Observing Practice for Coach Development

Posted on Sep 16 2019

One of the most valuable development activities for coaches of all levels is to observe team practice of another team and program. The opportunity to see new drills, listen to different teaching cues and observe practice structure are always terrific learning opportunities for coaches.

A group of female network coaches from the Basketball ACT high performance program recently took the opportunity to attend a training session of the Australia Chemist Warehouse Opals as they prepared for the 2019 FIBA Asia Cup in India.

The coaches met prior to the session to discuss the different aspects they would be looking for, then watched the 2-hour session, before meeting with Opals assistant coaches Cheryl Chambers and Paul Goriss to discuss and review.

A group of network coaches from the Basketball WA high performance program had a similar opportunity in Perth in August, watching a Boomers practice prior to the 2019 FIBA World Cup.

How do you gain maximum value out of attending elite training session such as these? Coaches need to go in with a plan and consider some of the following to ensure they capitalise on terrific professional development opportunities such as these.

Some aspects to consider include –

  • Context – is the session in pre-season, in-season, pre-game, camp setting?
  • Landscape – how many athletes, coaches, support staff, baskets and courts
  • Focus and key themes of the session
  • Coaching staff interactions, communication and positioning
  • Flow and structure of the practice

Understanding context is a crucial element of all coaching and coach development and is key when observing practice sessions. The approach by coaches and athletes alike will be dictated by the context of whether the practice is a learning session, shootaround, pre-season or late season.

Linked to the context is the “landscape”. Making notes about the number of courts/baskets, how many staff and the length of sessions are all important. Simple aspects such as knowing how many athletes it takes to run a specific drill are important to be able to take that drill and implement it into your session next week.

Perhaps the most important element of a practice to observe and learn from is how the coaches interact, communicate and intervene during the session. The elite coaches have high level ability be succinct in their communication and have a good feel for when to stop practice to teach.

With coaching staffs growing in size at all levels, taking note of how and when the assistant coaches intervene is valuable for coaches of all levels.
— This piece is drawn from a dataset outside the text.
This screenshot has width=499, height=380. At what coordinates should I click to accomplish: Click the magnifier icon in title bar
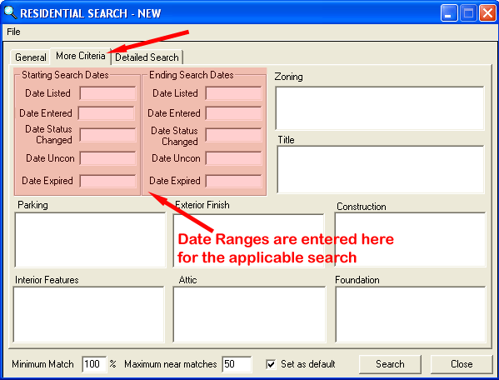[x=10, y=13]
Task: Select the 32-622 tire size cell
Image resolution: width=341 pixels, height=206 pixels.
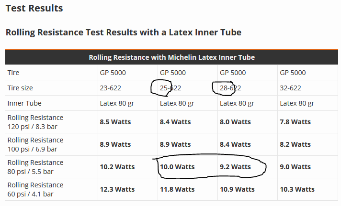Action: click(x=290, y=88)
More voices can increase the risk of “white noise” in a session and elite head coaches will have a structure in place for how and when coaches communicate.

Practice organisation and flow is crucial at all levels, but at the elite and international level, it is magnified. At the national team level, the coaches usually only have their teams for short periods of time, so planning everything to the minute and having all staff on board with the plan is of paramount importance.
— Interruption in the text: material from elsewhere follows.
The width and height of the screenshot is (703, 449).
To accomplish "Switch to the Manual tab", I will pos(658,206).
The final piece of the puzzle for coaches attending or observing practices such as the Opals and Boomers or a professional team is to take the time post session to identify key learnings.

Most coaches will take copious notes during sessions; but taking time to identify two of three key takeaways that you can imbed into your coaching is so valuable. Writing these down and discussing with coaching colleagues is a great way to drive your improvement.

Basketball Australia would like to thank Coach Sandy Brondello and Coach Andrej Lemanis for supporting these two excellent coach development opportunities and would also acknowledge Basketball WA and Basketball ACT.